Today I went to the first of the 15-day September sumo tournament. (There are six every year - three in Tokyo and three elsewhere in the country.)
It was an absolutely amazing experience. I got to watch many matches in rapid succession, from up close and far away, and including the enormous amount Shinto ritual that is still embedded in it. Additionally, as someone who did (traditional) wrestling in middle school and high school for 5 years, I love the concept of an intense individual sport that's based on aerobic endurance and complicated moves and counter-moves.

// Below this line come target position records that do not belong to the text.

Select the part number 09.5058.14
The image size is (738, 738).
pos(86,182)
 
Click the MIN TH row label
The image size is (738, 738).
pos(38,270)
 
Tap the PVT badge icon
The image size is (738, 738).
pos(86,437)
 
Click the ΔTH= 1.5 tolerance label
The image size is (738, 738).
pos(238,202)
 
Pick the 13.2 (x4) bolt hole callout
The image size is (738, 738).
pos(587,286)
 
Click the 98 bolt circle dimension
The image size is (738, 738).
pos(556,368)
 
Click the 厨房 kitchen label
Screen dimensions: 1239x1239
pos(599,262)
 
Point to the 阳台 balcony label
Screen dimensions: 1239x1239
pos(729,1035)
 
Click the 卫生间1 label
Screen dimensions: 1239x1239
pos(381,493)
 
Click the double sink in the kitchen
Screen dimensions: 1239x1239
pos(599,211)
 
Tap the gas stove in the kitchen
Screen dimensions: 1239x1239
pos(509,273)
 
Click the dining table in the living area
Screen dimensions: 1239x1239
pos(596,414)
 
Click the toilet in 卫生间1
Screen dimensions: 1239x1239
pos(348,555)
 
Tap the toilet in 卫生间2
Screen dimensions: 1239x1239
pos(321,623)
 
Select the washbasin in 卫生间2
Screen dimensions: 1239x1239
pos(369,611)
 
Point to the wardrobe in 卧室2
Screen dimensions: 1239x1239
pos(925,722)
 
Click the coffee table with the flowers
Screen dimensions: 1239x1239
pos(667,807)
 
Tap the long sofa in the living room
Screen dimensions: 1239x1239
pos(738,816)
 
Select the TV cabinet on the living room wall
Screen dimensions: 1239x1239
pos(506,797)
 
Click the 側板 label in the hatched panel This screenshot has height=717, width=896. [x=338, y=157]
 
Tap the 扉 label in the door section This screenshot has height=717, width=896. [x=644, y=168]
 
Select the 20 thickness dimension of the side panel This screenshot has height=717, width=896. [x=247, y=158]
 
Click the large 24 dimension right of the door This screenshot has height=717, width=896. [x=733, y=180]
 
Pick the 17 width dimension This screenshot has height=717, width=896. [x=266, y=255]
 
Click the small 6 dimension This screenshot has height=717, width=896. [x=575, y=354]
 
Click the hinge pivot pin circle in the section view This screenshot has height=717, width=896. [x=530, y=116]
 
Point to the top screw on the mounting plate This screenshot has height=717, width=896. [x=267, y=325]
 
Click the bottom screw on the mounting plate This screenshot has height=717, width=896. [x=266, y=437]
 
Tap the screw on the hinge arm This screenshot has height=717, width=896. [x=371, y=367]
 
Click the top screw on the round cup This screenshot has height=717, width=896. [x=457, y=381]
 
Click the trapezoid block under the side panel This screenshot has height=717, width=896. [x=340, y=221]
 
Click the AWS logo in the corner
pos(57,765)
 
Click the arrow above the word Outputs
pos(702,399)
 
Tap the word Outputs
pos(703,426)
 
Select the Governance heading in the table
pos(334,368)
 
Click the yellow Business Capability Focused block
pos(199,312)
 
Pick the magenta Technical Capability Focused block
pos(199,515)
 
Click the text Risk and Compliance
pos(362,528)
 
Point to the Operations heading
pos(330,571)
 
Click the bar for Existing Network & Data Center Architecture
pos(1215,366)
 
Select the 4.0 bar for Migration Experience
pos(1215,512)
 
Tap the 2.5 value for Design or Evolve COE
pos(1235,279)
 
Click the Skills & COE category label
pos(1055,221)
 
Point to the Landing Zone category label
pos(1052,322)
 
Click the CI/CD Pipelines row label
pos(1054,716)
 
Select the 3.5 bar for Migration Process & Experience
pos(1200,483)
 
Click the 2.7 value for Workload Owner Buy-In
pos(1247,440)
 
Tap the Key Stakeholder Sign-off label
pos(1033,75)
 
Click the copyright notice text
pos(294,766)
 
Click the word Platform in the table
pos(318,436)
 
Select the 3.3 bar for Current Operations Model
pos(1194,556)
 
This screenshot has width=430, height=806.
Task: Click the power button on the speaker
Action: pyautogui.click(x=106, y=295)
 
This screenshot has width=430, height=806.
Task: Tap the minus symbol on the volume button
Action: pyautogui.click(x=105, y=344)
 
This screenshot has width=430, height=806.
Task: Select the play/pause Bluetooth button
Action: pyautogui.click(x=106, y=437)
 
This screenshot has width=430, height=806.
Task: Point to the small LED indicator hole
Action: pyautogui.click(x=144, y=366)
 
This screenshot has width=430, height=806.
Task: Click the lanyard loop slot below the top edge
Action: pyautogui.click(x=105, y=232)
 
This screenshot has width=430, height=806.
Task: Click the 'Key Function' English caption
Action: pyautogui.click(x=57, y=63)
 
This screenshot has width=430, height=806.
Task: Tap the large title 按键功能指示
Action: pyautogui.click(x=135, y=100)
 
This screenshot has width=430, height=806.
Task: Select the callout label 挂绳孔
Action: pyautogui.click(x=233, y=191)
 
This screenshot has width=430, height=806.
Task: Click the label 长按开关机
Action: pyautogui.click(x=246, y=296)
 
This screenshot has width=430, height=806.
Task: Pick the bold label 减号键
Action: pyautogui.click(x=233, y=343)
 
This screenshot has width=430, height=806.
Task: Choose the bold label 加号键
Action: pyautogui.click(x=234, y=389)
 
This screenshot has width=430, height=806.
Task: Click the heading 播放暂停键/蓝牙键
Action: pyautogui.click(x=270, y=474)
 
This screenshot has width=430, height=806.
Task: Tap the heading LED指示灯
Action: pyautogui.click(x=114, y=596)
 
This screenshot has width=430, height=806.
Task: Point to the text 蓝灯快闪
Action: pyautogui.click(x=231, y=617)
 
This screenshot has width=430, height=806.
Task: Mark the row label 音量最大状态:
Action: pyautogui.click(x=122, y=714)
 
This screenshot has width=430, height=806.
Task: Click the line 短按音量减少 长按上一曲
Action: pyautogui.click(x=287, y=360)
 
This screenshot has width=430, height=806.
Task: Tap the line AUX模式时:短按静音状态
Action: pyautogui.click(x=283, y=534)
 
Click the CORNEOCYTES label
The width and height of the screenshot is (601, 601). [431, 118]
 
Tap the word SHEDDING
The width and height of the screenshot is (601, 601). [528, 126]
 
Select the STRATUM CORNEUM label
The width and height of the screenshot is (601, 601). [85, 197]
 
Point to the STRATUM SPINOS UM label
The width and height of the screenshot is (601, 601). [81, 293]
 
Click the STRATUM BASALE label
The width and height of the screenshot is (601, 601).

A few quick tips for those of you who want to see sumo if you're in Japan, and then some pictures and videos:
1) Buy your tickets early. It helps to have a Japanese speaking friend help you. You can't buy them online, but you can in most convenient stores. Also, even if the store says they're sold out, they might not be, and so you should try a different chain.
2) Go early, or at least midday. The most junior matches started at 8:30 AM, and the final 15 with the best wrestlers was from 4-6 PM. I got there at 2:30 PM, before it was too crowded, and so was able to see plenty of matches.
3) Building on #2, if you go early, you can go right up and sit in the first or second row. No one asked to see my ticket or asked me to move. Sumo is amazing up close.
4) Finally, there is an English commentary option. You can rent a radio for 100 yen (~$1), with a refundable 2000 yen deposit.
Now, a word about how sumo works. The two competitors, wearing only loin-cloths are in a circle. Which ever player either touches the ground with any part of his body except the bottoms of his feet, or steps outside the circle loses. Grabbing loin-cloths is allowed, as is (it appeared) smacking with an open hand. That's the game. Each match is single elimination for that day. Most wrestlers get to compete again each day (and so the commentators would often report each wrestler's stats from the last tournament, such as 9 and 6, before each match).
Before each skill category, the wrestlers all enter in their fancy aprons. Very neat to see. The guy in the center is one of the officials. I saw a few different ones, each with a very fancy kimono.
Here's a close-up of another official .
When not competing, the wrestlers wore kimonos, the quality of which correspond to their skill category. This guy doesn't look to happy though, as he may not have done well in his match. (He spoke zero English, and so I could not ascertain whether he won or not.)
So, this is what a wrestler looked like right before a match. I'm not sure the purpose of the funky arrow things in from of him, but each wrestler always made a big deal of spreading them out (half left and half right) before crouching to begin a match.
This is what the top over the ring looked like. Very neat.
Before each match, there was a whole series of rituals. The wrestlers would stamp (to get rid of evil spirits), and throw salt on the ring (for purification). There was also some kind of ritual involving swishing holy water, spitting it out, and then wiping ones' face with a holy towel.
Now, the moment you've all been waiting for. An actual match. Check this out:
One more match, from close up:
Just a few other pictures:
This is Bulgarian wrestler, who was very good. There are now a reasonable number of foreigners in official sumo. Most are Mongolian, Korean, or Hawaiian, but an increasing number come from Eastern Europe, like Bulgaria and Georgia.
The highest ranked wrestlers had their own entrance dance, and even more special clothes to wear.
There was lots of clean up after each match, both to rake the dirt, and spread around the copious amounts of salt that were thrown.